Will expresses concern about "how truly radical the Charlotte City
ordinance was" and how it was "entirely over the top." It would appear,
however, that the changes made to the ordinance in February simply made it
consistent with the majority of other state and local laws prohibiting sex
discrimination in places of public accommodation, most of which do not have
explicit restroom carveouts written into them.

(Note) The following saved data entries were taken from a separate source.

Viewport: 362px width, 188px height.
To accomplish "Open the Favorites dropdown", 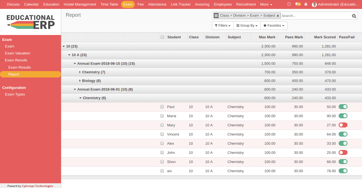I will click(x=273, y=26).
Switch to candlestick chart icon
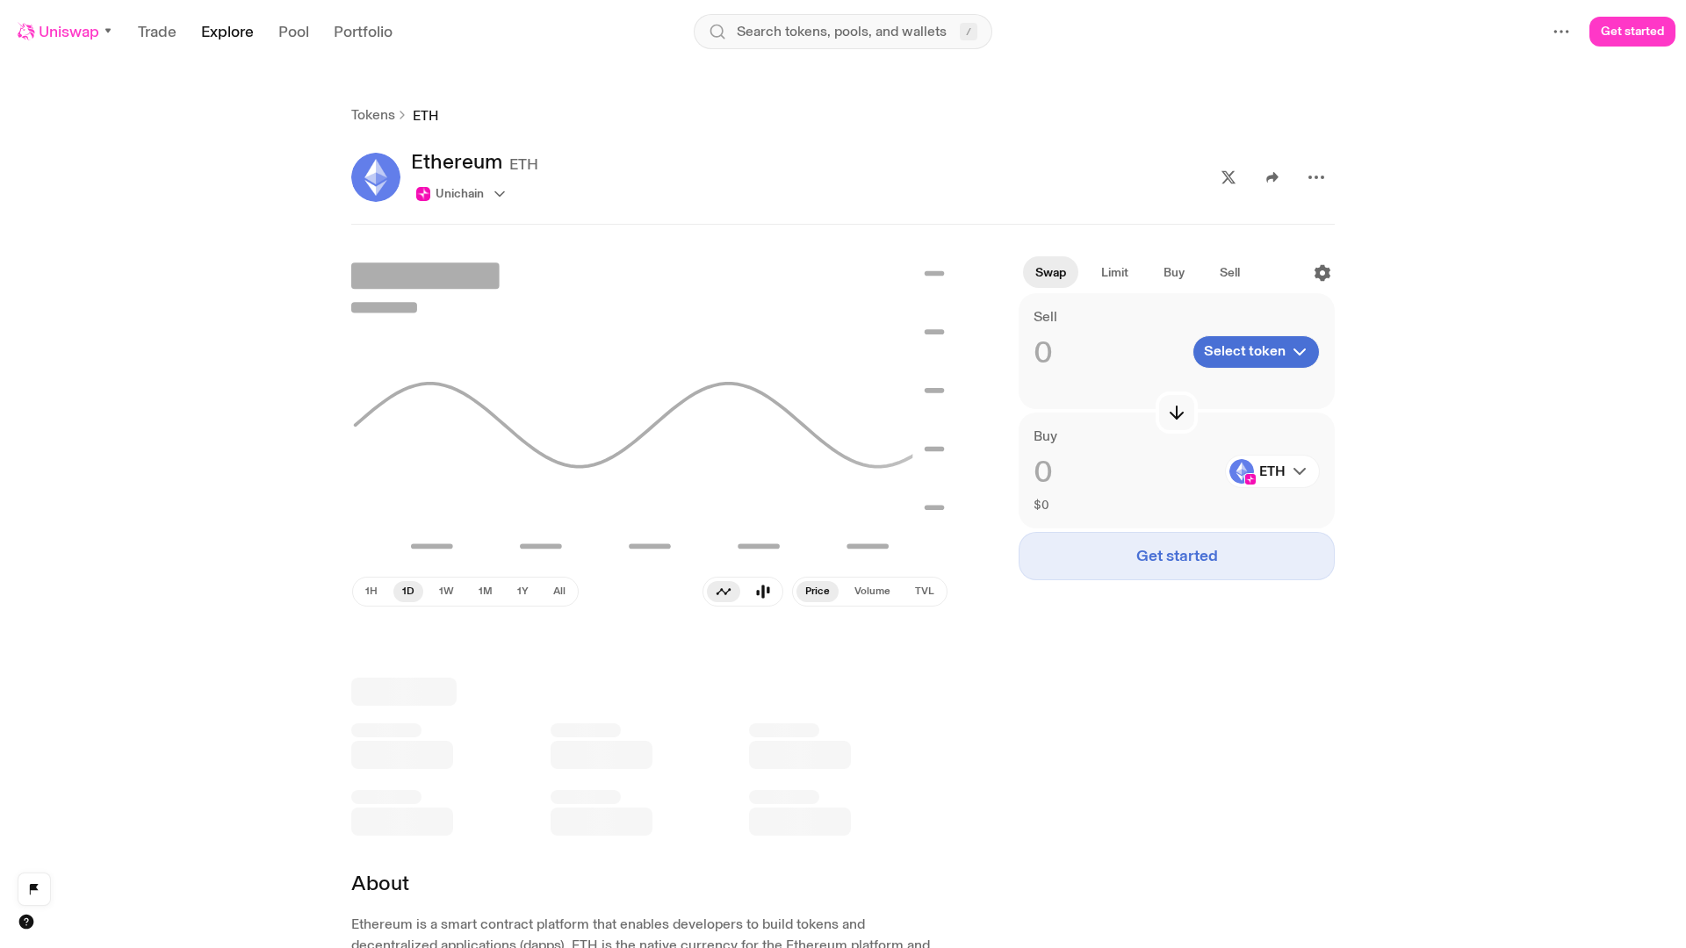Viewport: 1686px width, 948px height. pos(763,592)
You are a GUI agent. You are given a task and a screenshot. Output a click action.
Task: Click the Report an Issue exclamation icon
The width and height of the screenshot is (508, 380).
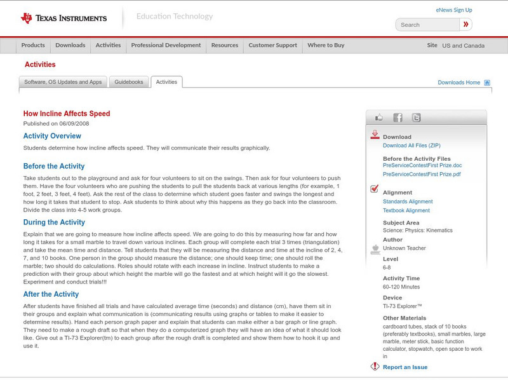(x=374, y=366)
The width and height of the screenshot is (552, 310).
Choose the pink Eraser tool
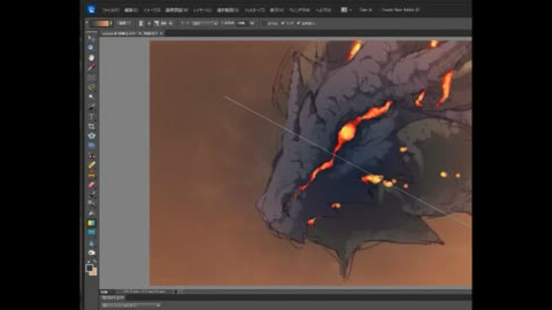click(x=91, y=185)
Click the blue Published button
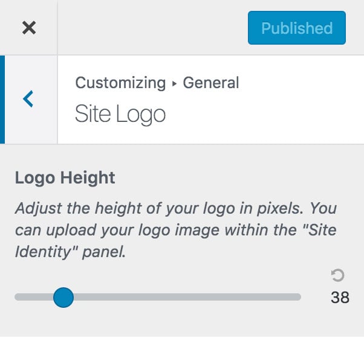 coord(297,28)
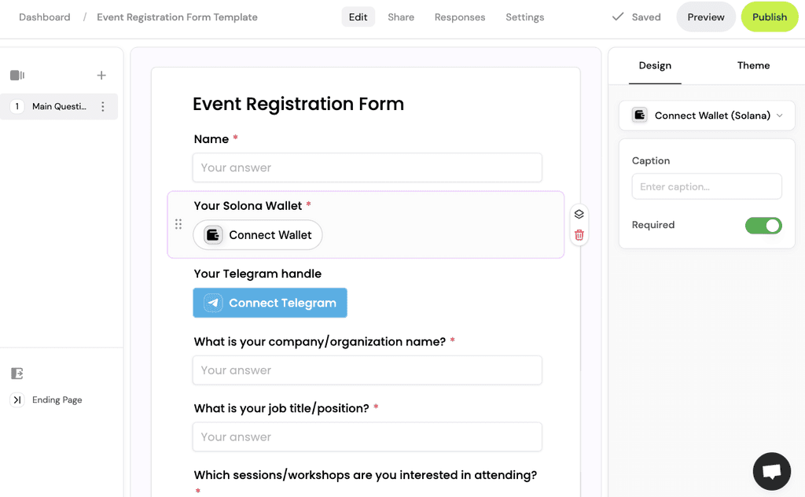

Here are just a few examples
of such laws without explicit restroom carveouts:

Missouri:
http://www.moga.mo.gov/mostatutes/stathtml/21300000651.html

West Virginia:
http://www.legis.state.wv.us/wvcode/code.cfm?chap=05&art=11

Utah:
http://le.utah.gov/xcode/Title13/Chapter7/13-7-S2.html

Oregon:
http://www.oregonlaws.org/ors/659A.403

City of Atlanta:
https://www.municode.com/library/ga/atlanta/codes/code_of_ordinances?nodeId=COORATGEVOII_CH94HURE

When the unusual (but not unprecedented) separate sex discrimination
provision in Charlotte's old ordinance was removed, and sex was placed into
the general public accommodations provision with all the other protected
classes, here is how the operative provision of the new Charlotte ordinance
read:


It shall be unlawful to deny any person the full and equal enjoyment of the
goods services, facilities, advantages, and accommodations of a place of
public accommodation because of race, color, religion, sex, marital status,
familial status, sexual orientation, gender identity, gender expression, or
national origin.

If that provision is "truly radical" and "over the top," so are the
provisions of numerous other jurisdictions.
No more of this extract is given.